Diabetic lumbosacral radiculoplexus neuropathy is a painful condition that causes severe weakness and muscle wasting of the lower extremities. A number of clinical terms have been applied to this syndrome, including diabetic amyotrophy, femoral neuropathy of diabetes, diabetic asymmetric proximal motor neuropathy, and diabetic lumbosacral plexopathy. Differences in terminology have reflected various opinions as to the primary anatomic site of the lesion and underlying pathology. Although the syndrome was initially thought to be limited to the proximal muscles of the thigh, more recent studies have demonstrated that most cases are widespread, affecting both proximal and distal segments in bilateral lower extremities. Pathologic findings on nerve biopsy include microvasculitic changes and inflammation, suggestive of an underlying immunemediated vasculitis; however, the exact mechanism of injury is still unknown.
Clinical Manifestations. The onset of symptoms is typically focal, beginning with severe pain in the anterior thigh and hip and weakness of the thigh muscles. It is also often accompanied by weight loss. Over time, the symptoms progress to involve distal segments and eventually the contralateral limb. Less commonly, there may be additional thoracic nerve root involvement resulting in truncal pain and paresthesias. The cervical dermatomes are usually not affected, although there may be a concomitant mononeuropathy of the upper limb, such as an ulnar mononeuropathy.

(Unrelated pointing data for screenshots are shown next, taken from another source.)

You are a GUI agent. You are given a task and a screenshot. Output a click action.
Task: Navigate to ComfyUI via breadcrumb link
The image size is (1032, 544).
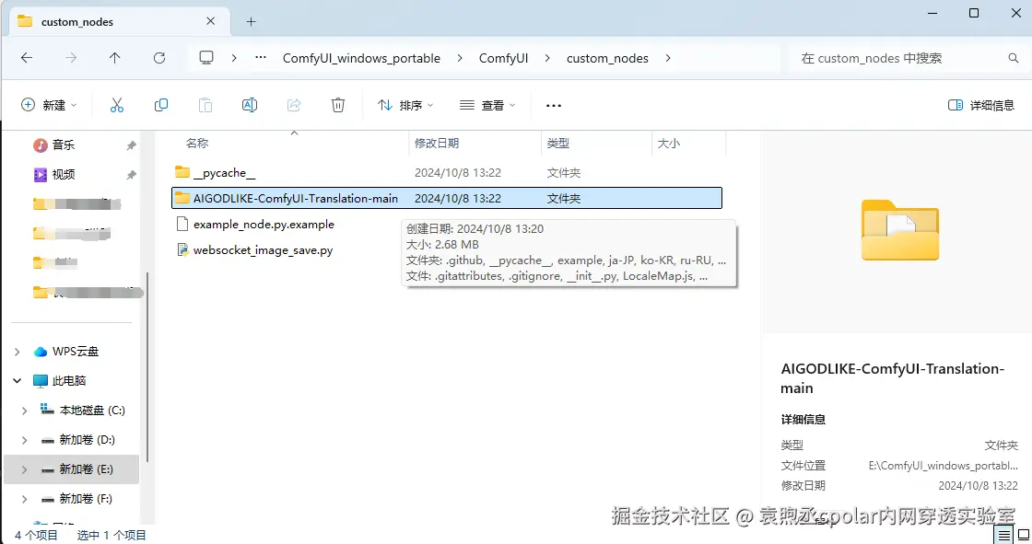pyautogui.click(x=503, y=57)
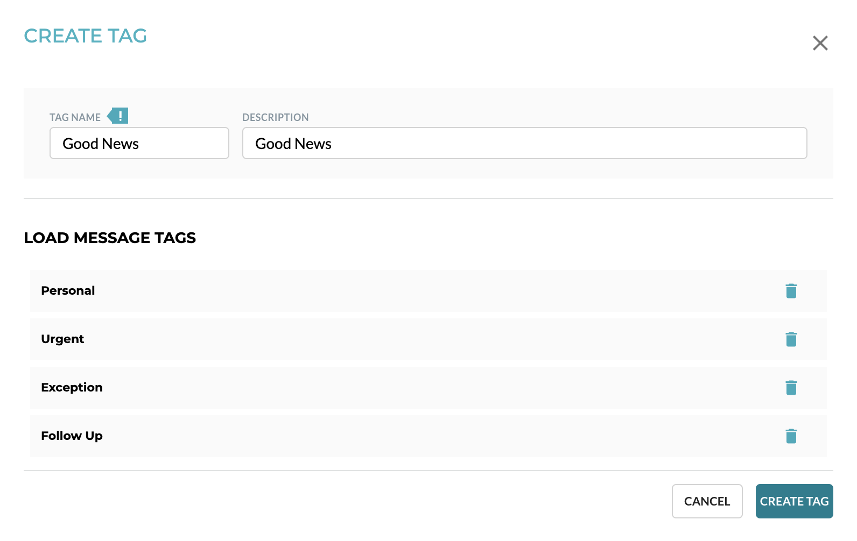This screenshot has width=857, height=541.
Task: Confirm with the Create Tag button
Action: [794, 501]
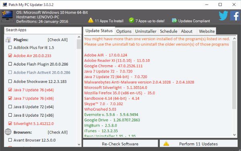Click the yellow warning icon beside 11 Apps To Install

(91, 20)
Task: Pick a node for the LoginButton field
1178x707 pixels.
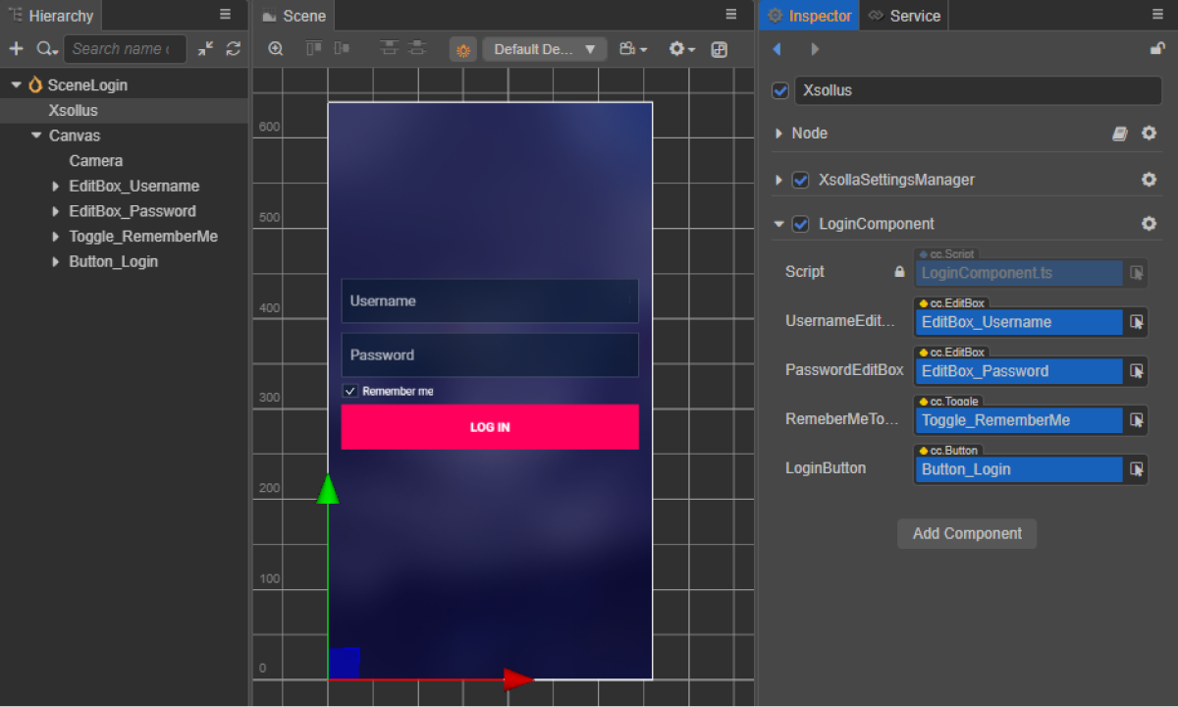Action: tap(1137, 469)
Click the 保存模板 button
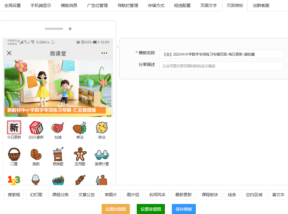Image resolution: width=288 pixels, height=214 pixels. point(184,209)
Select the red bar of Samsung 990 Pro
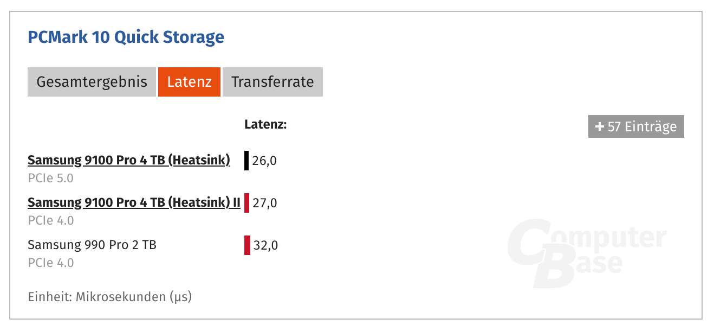 (248, 245)
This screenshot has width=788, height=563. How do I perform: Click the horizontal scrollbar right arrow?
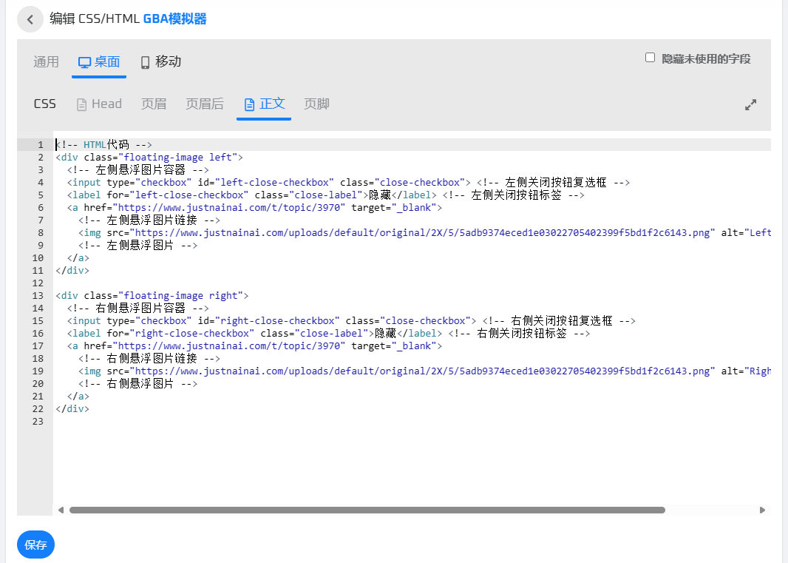click(x=762, y=510)
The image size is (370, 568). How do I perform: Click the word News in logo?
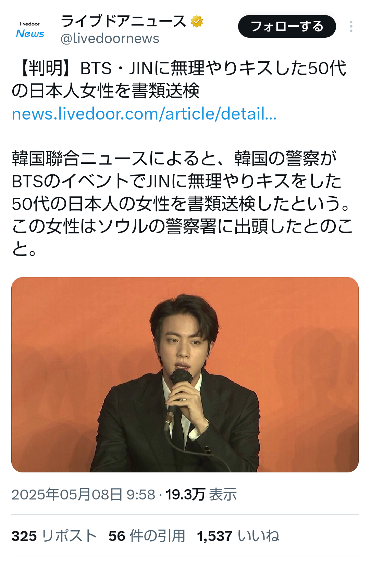(x=30, y=34)
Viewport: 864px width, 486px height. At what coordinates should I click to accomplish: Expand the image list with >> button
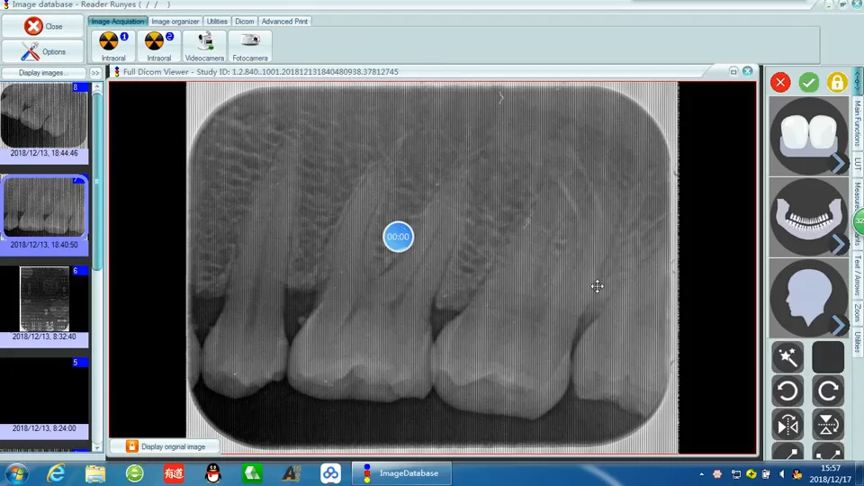point(95,73)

Although the onset of symptoms is often fairly acute or even precipitous, the course may be insidiously progressive in some patients. Pain is the most common initial complaint. In contrast to the patient with disk disease, who can usually find a comfortable position at night, the patient with diabetic lumbosacral radiculoplexus neuropathy often has nocturnal exacerbations. The pain frequently has a dysesthetic quality evoked by touch or exacerbated by clothing, such as brassiere straps or garments fitting tightly over the thigh. When thoracic dermatomes are involved, the pain is sometimes severe enough to mimic an abdominal or cardiac crisis.
Weakness without sensory loss may be the first sign in some patients. Involvement of the quadriceps femoris and iliopsoas muscles may compromise climbing stairs or arising from a squatting position. With more distal weakness, the patient may experience gait difficulty due to a footdrop.
Diagnosis. Physical examination confirms the radicular or plexus pattern of motor loss. Deep tendon reflexes, particularly the knee jerk, are often absent. Sensory loss may be difficult to define, although the area of hyperpathia may sometimes mimic a nerve root distribution. A moderate number of patients show signs of coexisting mild symmetric distal polyneuropathy, although sensory abnormalities in the feet may also be related to distal limb involvement.
Reduced amplitudes of sensory and motor nerve conduction responses are seen on electromyogram (EMG), with needle examination findings of active denervation and neurogenic motor unit potential changes in the distribution of multiple nerve roots, including paraspinal muscles. Cerebrospinal fluid (CSF) protein is often elevated. Imaging studies of the lumbosacral spine are typically normal.
Course and Treatment. In most cases, improvement occurs spontaneously over a period of 6 to 18 months, but immune-modulating therapy may expedite recovery with regard to pain and weakness. Symptomatic management with optimal pain control and physical therapy is crucial. Relapse may occur in approximately one in five patients.